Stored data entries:
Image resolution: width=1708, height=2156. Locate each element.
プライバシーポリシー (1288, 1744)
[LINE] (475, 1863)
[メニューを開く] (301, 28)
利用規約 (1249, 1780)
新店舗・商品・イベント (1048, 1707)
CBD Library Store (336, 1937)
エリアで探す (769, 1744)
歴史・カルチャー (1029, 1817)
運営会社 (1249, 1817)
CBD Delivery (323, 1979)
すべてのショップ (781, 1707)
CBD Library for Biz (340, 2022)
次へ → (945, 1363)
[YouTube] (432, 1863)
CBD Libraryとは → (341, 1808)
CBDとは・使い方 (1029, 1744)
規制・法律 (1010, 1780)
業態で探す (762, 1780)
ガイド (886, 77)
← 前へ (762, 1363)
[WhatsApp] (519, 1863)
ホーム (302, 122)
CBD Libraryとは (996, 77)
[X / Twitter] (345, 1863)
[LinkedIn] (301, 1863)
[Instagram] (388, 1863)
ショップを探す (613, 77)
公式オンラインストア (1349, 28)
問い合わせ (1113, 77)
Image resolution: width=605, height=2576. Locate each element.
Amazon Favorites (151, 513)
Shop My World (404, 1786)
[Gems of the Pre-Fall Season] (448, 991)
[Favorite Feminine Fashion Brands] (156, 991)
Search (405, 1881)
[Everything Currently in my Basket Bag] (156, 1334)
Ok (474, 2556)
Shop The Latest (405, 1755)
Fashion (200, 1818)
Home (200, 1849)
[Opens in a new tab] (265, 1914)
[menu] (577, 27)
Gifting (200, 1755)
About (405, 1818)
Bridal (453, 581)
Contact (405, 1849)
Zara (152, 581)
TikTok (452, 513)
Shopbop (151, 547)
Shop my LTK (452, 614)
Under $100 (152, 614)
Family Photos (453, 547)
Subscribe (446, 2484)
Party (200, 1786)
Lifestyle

_TASK ITEM_
The lines from the one holding "[Opens in a new tab] (265, 1914)" to the final line of the entries, both included, are what should be output, exactly and alone.

_FINISHED TASK_
[Opens in a new tab] (265, 1914)
[menu] (577, 27)
Gifting (200, 1755)
About (405, 1818)
Bridal (453, 581)
Contact (405, 1849)
Zara (152, 581)
TikTok (452, 513)
Shopbop (151, 547)
Shop my LTK (452, 614)
Under $100 (152, 614)
Family Photos (453, 547)
Subscribe (446, 2484)
Party (200, 1786)
Lifestyle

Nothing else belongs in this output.